Isaac was growing nicely and loved dearly when the Lord told Abraham that he must go to mount Moriah and sacrifice his only son, knowing that that would end his dream of being the founding father of the nation the Lord had promised.
Abraham’s heart was heavier than the wood he carried on his back; the pain of grief was sharper in his heart than the knife in his belt as he and Isaac trudged up Mt. Moriah.
Abraham is called in our Eucharistic Prayer “Our father in faith.” Today’s first reading tells us why. His faith, that is, his trust in God’s promise, was as high as the mountain he was climbing.
Like Abraham and everyone else, each of us carries a vision of the life ahead of us. We do not know for sure whether that vision will be future reality. But, many of us take our vision as pretty much a given reality-- until something happens. More mature men and women know that totally unforeseen events can upend that vision. A spouse or a child has an accident; our lives will never be the same. A child is born with Downs Syndrome or is severely handicapped; the family will never be the same. A family home is destroyed in a Florida hurricane, a California earthquake or mudslide, a Louisiana flood; the family will never be the same.

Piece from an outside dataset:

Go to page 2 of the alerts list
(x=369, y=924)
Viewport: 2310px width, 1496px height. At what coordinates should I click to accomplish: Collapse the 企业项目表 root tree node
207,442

Peter, James, and John were all fishermen. We can be sure that they, like us, had a vision of where their lives were going. They would probably inherit the business and the boats from their father Zebedee. Peter, we know was married -- no mention of children. Surely each had to reconstruct his vision of life when Jesus invited, “Come, and follow me.” A new vision was formed.
At first, James and John missed the message; we have heard them arguing about who would be sitting next to Jesus when the earthly kingdom - as they envisioned it - would come. Their second vision of life had to be reconstructed; Jesus would not be the conquering Messiah who would drive out the Romans and restore Israel to glory on earth.
Mark sandwiched the story of the transfiguration between Jesus’ predictions of his passion and death. That is the event that puts in perspective Jesus’ suffering and death. The cloud of glory is meant to evaporate the cloud of gloom that came with realization of suffering, rejection, and inevitable murder.
In today’s Gospel we read of Peter, James, and John who experienced what has come to be called “The Transfiguration.” We hear that Peter who could so regularly put his foot in his mouth, “hardly knew what to say.” That had to be a low voltage transfiguration for Peter.
In our most difficult times, when our vision of the direction of our life is shattered by illness, death, loss of job, loss of a relationship, financial nose-dive. We need to remember our peak moments - times when God was present to us, was walking beside us -- sometimes dramatically, more often not dramatically.
And God has been present. If we cannot remember any times, we may need to be more introspective. As the author of “Footprints” recalled: when there was only one set of footprints in the sand, those were the times when the Lord was doing the carrying -- and we were not even aware. These recollections give us courage for the times when we have to pick up and go on.
We also know the fact that at the end of our journey we too will be in the presence of the great light at the end of the tunnel - our transfiguration for all eternity.